Si elle est largement la conséquence d’interpellations toujours plus fréquentes, la majoration du nombre des retenus a également procédé de l’ouverture des CRA à deux catégories de personnes jusque-là épargnées. D’une part, la suppression du droit à un titre de séjour au bout de dix ans de présence en France — depuis le vote de la loi de 2006, appelée loi Sarkozy — a eu pour effet mécanique de conduire en rétention des étrangers installés en France depuis quinze ou vingt ans. D’autre part, suite à la circulaire Sarkozy de l’été 2006 — relative à la régularisation des parents étrangers d’enfants scolarisés —, de très nombreuses familles se sont retrouvées dans les centres de rétention au cours de l’année 2007.

Soucieux de signifier que la régularisation de certains parents sans papiers ne contredisait aucunement sa détermination à lutter contre l’immigration subie, l’auteur de la circulaire s’est en effet efforcé de conjurer tout soupçon de laxisme en montrant que, hormis un petit nombre de cas particuliers, les familles avec enfants n’étaient pas protégées de l’éloignement, et par conséquent du placement en rétention.
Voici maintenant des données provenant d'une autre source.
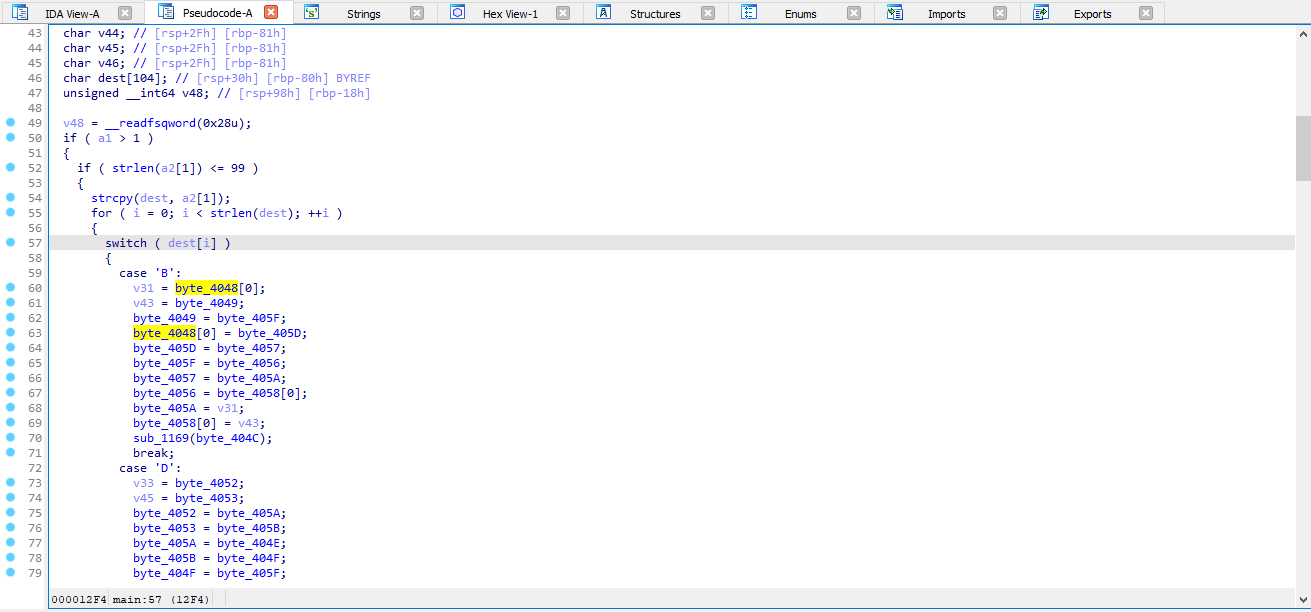Click the Enums tab icon
Image resolution: width=1311 pixels, height=612 pixels.
(749, 13)
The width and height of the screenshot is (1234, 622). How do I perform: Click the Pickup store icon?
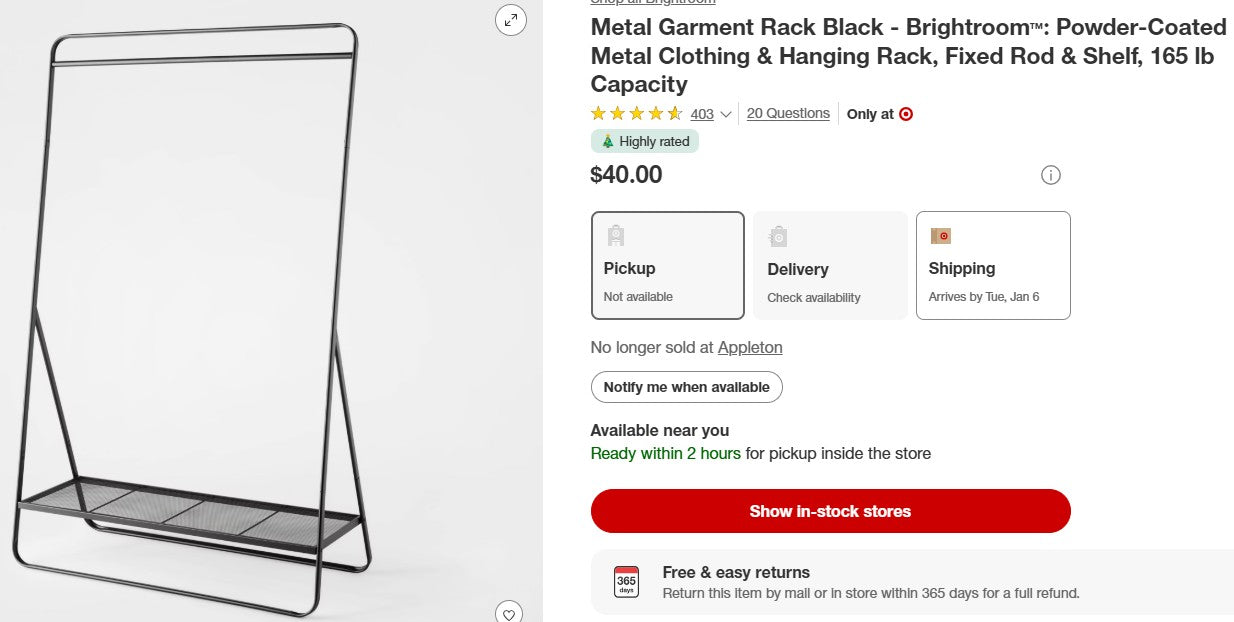(615, 235)
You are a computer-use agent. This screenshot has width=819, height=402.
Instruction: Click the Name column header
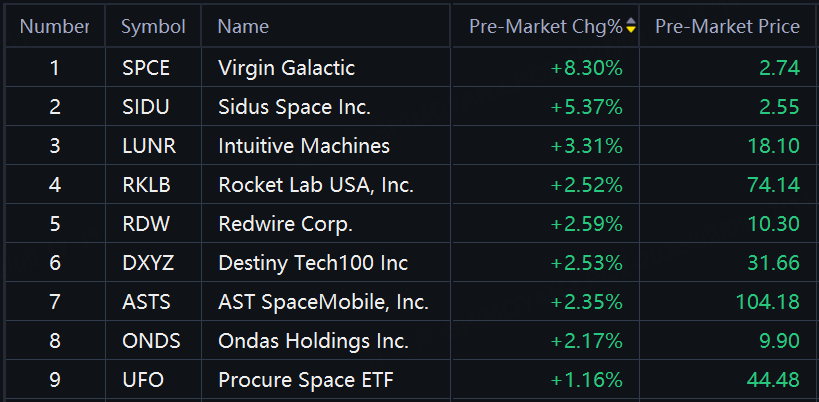243,26
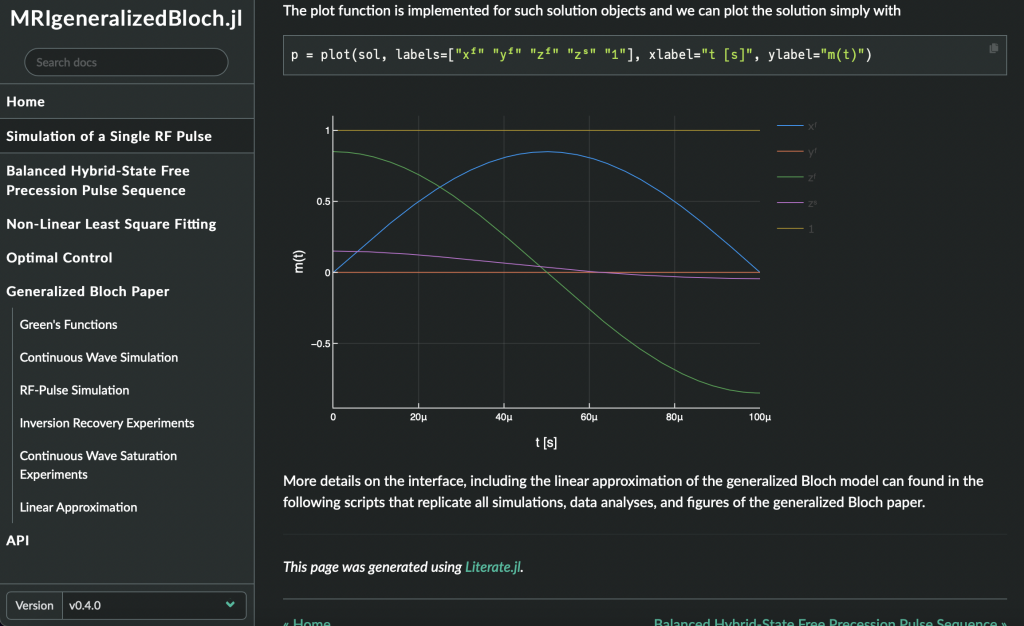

En conséquence, il est devenu plus fréquent que des familles soient interpellées à leur domicile, tandis que de nouveaux CRA, destinés à les accueillir, ont été ouverts. Au cours de l’année 2007, 154 couples ou adultes seuls avec enfants ont ainsi été placés dans l’un des onze centres affectés à ce qu’on peut appeler la rétention familiale. Au total, 242 enfants, dont 80% étaient âgés de moins de dix ans, sont passés par ces CRA [10].
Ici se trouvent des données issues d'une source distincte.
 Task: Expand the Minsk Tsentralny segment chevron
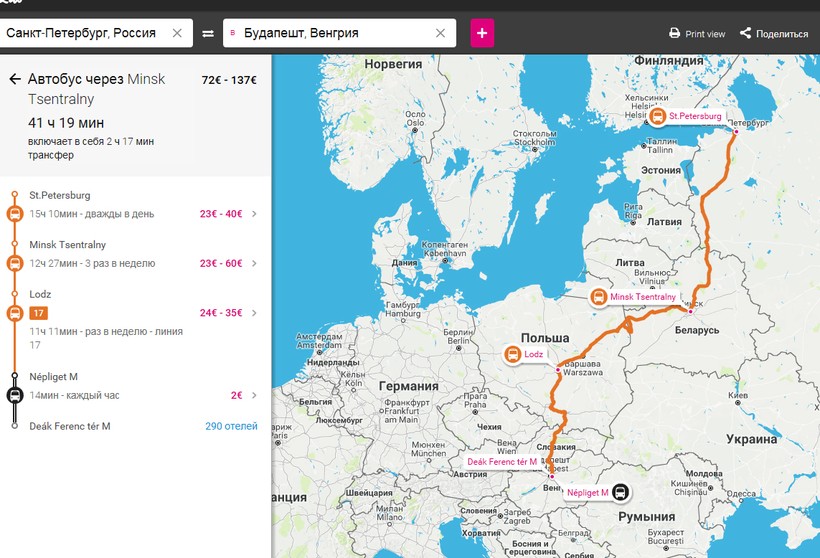tap(254, 264)
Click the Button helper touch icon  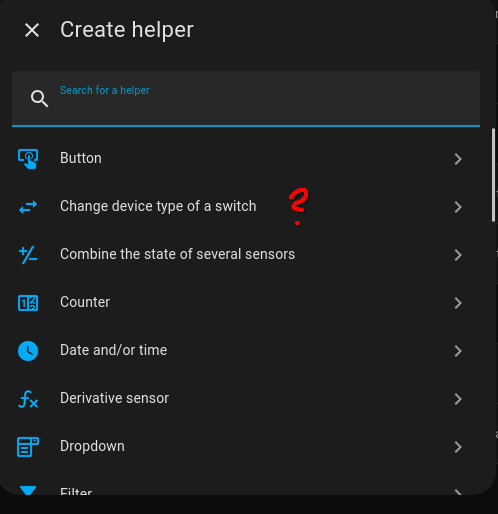pos(28,159)
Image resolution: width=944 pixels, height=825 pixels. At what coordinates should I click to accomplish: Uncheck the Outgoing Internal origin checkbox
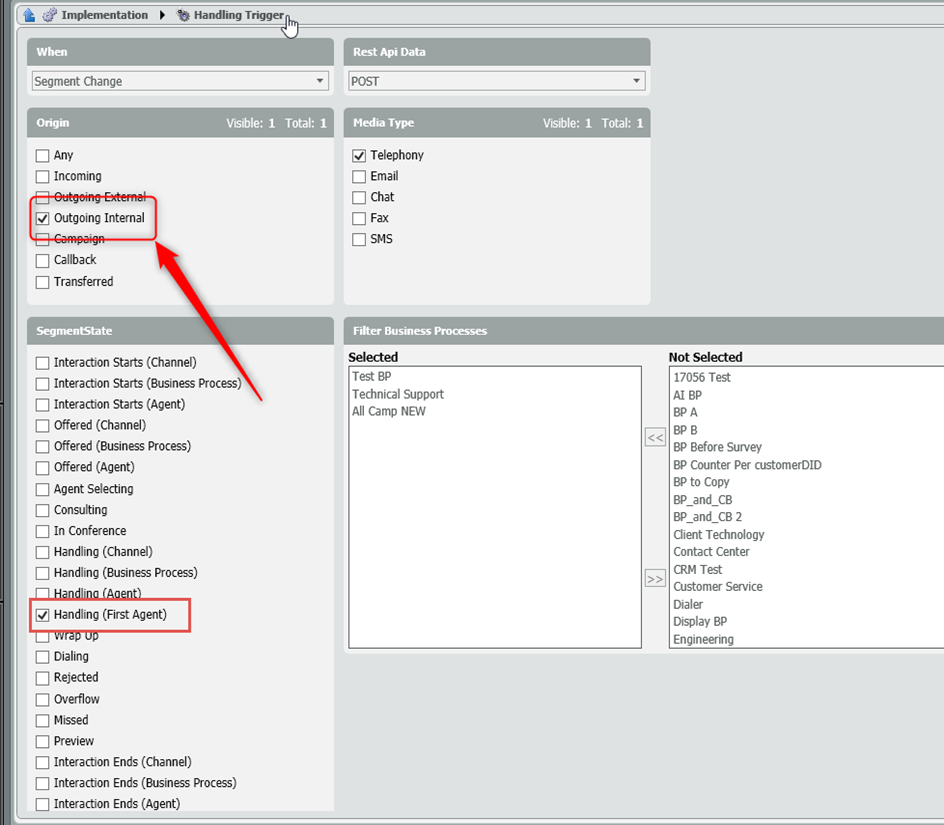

À l’appui de cette pratique, l’administration invoque un double souci d’efficacité et d’humanité : efficacité parce qu’il ne faut pas que l’existence d’enfants fasse obstacle à l’éloignement de leurs parents et humanité parce qu’il ne peut être question de séparer les familles. Aussi convient-il, lorsque des parents font l’objet d’une mesure d’éloignement, que leurs enfants les accompagnent en rétention.

C’est notamment de cette manière qu’a été justifié le placement au CRA de Rennes d’un nourrisson âgé de trois semaines, en octobre 2007. La loi française prévoit pourtant qu’aucun mineur ne peut faire l’objet d’une mesure d’éloignement. Il reste que l’autorité administrative a estimé que les principes auxquels elle est attachée — à savoir le respect des objectifs chiffrés de reconduite à la frontière et le droit des familles à ne pas être séparées — devaient prévaloir sur la lettre de la législation.

Cependant, certains juges — y compris celui qui a statué sur la rétention du nourrisson à Rennes — interprètent différemment l’article 3-1 de la Convention internationale des droits de l’enfant, selon lequel « toute décision le concernant doit être prise en regard de son intérêt supérieur ». Tel a notamment été le cas à Toulouse, en février 2008 : saisi pour une prolongation de la rétention, un JLD a en effet considéré que « même [si le centre dans lequel ils sont placés] dispose d’un espace réservé aux familles », ce placement constitue un traitement inhumain au sens de l’article 3 de la Convention européenne des droits de l’homme, en raison« des conditions de vie anormales imposées à ce très jeune enfant » et de « la grande souffrance morale et psychique infligée aux parents par cet enfermement avec le nourrisson » [11].

PNG - 141.5 ko
De plus en plus d’enfants, de femmes et d’hommes maintenus en rétention administrative

Notes

[10]Cimade, « Centres et locaux de rétention administrative », rapport 2007. Dans un document de juillet 2008 sur les « Politiques européennes en matière d’asile et d’immigration », la Cimade constate une véritable institutionnalisation du placement en rétention des enfants.

[11]« Sans papiers : « À Toulouse, la situation au centre de rétention peut déraper à tout moment » », libetoulouse.fr, 9 janvier 2008.